天然の硫酸苦土肥料を基肥で使用しているケースを良く見かける。
硫酸と繋がった苦土(マグネシウム)の肥料でマグネシウムは光合成(生産性)に関与した要素ではやくに成果が出るので使用量が増えているように思える。
塩(えん)の肥料を使用する時は肥効よりも残留性に意識しないと後々面倒なことになるわけで、
天然とはいえ硫酸苦土肥料を基肥で使用する場合、残留する硫酸根(硫酸イオン)の影響は見ておいた方が絶対に良い。
硫酸苦土は強酸と強塩基の塩ではあるが、生理的酸性肥料として扱われているので、元肥で使用すると若干ながらpHを下げるとされる。

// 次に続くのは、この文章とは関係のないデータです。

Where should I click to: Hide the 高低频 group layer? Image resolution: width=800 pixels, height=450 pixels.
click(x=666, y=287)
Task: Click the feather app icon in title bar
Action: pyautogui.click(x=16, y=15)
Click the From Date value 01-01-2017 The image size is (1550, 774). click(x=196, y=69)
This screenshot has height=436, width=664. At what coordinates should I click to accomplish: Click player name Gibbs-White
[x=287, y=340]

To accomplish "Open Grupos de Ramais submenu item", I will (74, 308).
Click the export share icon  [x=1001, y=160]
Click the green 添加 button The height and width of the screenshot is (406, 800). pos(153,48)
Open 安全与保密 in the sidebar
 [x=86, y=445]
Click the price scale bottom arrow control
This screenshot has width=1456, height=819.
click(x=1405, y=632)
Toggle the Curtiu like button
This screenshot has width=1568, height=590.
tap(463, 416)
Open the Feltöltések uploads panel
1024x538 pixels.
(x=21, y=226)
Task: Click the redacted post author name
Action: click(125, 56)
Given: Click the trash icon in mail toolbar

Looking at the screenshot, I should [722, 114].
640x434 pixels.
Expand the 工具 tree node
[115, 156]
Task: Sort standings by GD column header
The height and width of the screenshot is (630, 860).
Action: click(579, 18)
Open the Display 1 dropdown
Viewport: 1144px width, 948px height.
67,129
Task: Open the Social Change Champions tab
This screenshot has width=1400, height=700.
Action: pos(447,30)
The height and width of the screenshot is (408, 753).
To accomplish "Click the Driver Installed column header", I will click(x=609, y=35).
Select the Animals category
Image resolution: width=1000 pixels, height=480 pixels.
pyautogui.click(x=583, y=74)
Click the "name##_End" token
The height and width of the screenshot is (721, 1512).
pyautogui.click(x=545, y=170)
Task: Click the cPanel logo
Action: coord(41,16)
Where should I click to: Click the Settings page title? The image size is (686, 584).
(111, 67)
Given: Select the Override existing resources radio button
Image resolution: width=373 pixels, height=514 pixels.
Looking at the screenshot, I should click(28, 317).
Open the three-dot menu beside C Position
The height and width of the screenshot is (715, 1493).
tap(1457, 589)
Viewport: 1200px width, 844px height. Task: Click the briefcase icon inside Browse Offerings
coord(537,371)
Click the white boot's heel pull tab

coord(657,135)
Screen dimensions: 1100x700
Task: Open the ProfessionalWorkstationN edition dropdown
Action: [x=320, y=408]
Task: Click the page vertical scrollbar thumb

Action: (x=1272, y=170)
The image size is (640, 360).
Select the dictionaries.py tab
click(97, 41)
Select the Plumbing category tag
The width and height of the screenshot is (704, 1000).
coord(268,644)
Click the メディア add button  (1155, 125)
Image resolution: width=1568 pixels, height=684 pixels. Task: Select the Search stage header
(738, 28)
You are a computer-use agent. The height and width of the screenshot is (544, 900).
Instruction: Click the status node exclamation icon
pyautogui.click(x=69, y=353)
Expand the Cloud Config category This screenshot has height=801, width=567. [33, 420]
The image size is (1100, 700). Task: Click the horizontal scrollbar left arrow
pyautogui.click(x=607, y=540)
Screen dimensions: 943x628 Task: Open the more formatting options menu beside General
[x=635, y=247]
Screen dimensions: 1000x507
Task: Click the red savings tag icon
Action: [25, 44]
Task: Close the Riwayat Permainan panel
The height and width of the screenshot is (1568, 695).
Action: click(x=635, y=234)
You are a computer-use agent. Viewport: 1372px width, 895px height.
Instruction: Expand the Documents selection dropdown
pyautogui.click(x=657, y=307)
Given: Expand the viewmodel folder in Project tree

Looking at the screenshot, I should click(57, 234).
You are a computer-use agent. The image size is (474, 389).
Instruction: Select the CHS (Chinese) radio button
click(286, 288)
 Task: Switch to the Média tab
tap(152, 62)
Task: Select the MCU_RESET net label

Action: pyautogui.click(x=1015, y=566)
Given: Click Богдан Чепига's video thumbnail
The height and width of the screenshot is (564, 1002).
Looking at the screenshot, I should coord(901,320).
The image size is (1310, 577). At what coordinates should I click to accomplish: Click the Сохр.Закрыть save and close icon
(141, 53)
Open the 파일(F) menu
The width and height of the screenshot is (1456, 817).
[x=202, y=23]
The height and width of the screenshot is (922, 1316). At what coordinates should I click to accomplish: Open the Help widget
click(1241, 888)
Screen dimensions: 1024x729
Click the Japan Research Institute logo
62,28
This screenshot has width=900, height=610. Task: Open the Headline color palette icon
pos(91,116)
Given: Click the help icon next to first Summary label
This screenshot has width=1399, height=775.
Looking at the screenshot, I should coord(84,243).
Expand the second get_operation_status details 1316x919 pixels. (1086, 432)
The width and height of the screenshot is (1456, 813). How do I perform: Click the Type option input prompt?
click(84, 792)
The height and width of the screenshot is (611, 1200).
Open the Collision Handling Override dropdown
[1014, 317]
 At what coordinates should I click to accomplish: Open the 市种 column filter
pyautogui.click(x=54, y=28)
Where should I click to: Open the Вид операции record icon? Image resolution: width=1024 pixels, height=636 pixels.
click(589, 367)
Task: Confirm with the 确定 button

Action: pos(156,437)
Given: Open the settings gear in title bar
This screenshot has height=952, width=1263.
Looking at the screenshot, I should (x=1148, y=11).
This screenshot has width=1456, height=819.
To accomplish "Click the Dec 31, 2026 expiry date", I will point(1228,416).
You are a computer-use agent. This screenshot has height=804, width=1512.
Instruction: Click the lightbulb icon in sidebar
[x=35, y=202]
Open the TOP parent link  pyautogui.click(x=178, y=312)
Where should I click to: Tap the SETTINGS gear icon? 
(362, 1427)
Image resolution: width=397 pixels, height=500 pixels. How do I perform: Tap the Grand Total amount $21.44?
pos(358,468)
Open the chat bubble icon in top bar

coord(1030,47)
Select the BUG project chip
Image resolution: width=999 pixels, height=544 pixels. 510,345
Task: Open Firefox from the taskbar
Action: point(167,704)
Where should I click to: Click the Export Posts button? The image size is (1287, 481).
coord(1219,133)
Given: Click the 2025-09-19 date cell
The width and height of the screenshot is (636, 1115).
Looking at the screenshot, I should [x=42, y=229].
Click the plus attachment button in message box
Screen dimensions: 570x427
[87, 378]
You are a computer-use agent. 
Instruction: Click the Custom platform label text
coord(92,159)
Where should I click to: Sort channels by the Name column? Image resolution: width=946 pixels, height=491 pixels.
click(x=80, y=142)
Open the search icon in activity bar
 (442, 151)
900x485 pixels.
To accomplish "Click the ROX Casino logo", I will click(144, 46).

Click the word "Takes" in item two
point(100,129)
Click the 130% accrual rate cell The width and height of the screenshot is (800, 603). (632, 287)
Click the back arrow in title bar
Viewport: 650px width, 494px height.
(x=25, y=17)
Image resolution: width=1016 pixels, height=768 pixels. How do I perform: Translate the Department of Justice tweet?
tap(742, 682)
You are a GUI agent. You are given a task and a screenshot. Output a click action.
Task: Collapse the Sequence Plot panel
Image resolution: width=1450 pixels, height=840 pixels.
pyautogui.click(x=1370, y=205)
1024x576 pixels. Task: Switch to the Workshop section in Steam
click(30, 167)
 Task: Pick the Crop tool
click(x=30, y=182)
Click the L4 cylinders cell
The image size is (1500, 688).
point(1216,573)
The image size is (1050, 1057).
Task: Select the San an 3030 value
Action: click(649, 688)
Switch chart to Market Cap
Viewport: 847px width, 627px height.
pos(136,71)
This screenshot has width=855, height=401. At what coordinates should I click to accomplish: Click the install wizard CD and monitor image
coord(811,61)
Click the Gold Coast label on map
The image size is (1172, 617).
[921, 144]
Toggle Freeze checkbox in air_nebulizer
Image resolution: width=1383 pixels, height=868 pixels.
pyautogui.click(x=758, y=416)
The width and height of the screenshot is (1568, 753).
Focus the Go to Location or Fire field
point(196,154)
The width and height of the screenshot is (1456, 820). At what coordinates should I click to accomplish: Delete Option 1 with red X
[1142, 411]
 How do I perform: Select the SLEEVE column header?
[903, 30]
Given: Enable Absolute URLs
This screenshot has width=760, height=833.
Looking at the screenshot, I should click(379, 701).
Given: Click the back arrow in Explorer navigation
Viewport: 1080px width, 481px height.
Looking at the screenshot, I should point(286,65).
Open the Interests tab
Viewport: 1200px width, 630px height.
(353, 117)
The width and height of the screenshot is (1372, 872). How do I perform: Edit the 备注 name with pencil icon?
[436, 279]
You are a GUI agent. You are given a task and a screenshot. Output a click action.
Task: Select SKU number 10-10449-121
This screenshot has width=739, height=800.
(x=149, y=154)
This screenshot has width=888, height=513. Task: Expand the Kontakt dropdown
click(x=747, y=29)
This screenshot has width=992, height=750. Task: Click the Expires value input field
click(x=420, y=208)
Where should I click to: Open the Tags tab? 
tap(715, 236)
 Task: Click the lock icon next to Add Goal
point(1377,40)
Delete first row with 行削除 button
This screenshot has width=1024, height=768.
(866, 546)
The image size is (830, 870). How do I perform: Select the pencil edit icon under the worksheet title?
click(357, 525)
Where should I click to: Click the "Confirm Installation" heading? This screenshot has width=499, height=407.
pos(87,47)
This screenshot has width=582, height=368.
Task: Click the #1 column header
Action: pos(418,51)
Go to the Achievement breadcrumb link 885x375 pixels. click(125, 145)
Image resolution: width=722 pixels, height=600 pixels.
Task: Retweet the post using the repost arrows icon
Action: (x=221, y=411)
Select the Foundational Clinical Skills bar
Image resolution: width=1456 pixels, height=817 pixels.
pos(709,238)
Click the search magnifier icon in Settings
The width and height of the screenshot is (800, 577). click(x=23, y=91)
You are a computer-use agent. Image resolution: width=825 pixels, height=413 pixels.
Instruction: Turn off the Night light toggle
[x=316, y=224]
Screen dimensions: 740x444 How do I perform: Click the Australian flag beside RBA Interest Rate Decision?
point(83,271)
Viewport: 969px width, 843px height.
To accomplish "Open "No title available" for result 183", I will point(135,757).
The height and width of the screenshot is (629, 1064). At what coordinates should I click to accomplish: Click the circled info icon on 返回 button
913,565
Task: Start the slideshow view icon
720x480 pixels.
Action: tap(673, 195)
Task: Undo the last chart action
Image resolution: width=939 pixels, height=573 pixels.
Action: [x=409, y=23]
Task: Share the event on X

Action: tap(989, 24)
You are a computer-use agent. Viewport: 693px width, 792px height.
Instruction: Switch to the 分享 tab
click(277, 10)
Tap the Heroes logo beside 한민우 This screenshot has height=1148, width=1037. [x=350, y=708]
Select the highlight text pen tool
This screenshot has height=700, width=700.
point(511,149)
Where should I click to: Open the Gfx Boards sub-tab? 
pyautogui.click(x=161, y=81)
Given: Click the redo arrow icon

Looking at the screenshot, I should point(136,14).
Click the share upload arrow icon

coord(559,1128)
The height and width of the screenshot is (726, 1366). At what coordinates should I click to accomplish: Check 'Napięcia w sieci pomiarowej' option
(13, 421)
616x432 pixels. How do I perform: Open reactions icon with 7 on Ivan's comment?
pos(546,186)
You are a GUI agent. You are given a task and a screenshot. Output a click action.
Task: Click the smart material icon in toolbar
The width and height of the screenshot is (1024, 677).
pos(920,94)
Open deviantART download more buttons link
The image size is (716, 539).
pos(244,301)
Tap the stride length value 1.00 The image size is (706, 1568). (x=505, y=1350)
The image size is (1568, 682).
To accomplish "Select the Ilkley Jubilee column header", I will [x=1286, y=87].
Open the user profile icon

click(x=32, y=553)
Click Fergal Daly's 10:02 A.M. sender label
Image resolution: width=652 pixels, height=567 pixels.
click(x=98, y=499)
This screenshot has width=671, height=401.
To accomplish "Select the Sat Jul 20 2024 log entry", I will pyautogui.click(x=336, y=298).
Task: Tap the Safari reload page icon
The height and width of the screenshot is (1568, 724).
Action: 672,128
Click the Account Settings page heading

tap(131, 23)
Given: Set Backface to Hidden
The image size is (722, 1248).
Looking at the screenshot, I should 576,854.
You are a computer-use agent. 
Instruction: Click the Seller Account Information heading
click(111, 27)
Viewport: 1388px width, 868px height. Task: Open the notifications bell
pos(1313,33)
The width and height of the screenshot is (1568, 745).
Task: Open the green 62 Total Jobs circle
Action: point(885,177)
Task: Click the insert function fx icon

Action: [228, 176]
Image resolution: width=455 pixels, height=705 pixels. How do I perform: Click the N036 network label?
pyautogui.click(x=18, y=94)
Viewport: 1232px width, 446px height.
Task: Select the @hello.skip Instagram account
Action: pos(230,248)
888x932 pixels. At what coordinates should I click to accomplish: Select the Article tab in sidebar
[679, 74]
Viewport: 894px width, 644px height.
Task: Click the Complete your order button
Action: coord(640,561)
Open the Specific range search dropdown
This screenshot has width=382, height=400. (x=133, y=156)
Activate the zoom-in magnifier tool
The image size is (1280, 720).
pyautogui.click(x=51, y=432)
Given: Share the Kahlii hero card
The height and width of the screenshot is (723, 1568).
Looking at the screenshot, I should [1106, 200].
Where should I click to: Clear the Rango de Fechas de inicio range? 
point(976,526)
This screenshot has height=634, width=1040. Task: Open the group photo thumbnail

硫酸塩の肥料を使用した際に土壌に残る硫酸根だけれども、SO42-と表記され、硫黄(イオウ:S)を含んでいる。
植物体では含硫アミノ酸であるメチオニンやシステインに硫黄が含まれていて、これらが超重要な働きをする。
超重要な働きは
・ジスルフィド結合(人体であれば髪や爪で重要な結合)
・電子の回収屋のグルタチオン
・物質にメチル基(-CH3)をつけて働きを変えるメチル化に関与する酵素の補酵素のS-アデノシルメチオニン(SAM)
By Edgar181 - 投稿者自身による作品, パブリック・ドメイン, Link
硫黄は重要故、下記のような記述を見かける。
/********************************************************/
硫黄は生体にとっては貴重な元素であり無駄にできないので、SAMを再生する経路がある。
/********************************************************/
※羊土社 基礎から学ぶ植物代謝生化学 179ページより引用
硫黄は重要であり再利用する方向に発達したのだろうけれども、根から積極的に硫酸根を吸収するようには発達しなかったらしく、硫酸根は植物に吸収されずに土壌に残留しやすくなっている。
溶けやすく残留しやすいということは、土壌のECを高める要素となり、水はけが悪い土壌では様々な悪影響を与える。
溜まりやすい成分であれば緑肥に吸収させたいけれども、そもそも硫酸根は植物が吸収しにくい要素なので、硫酸根の残留問題は根強く土壌に残りそうだ。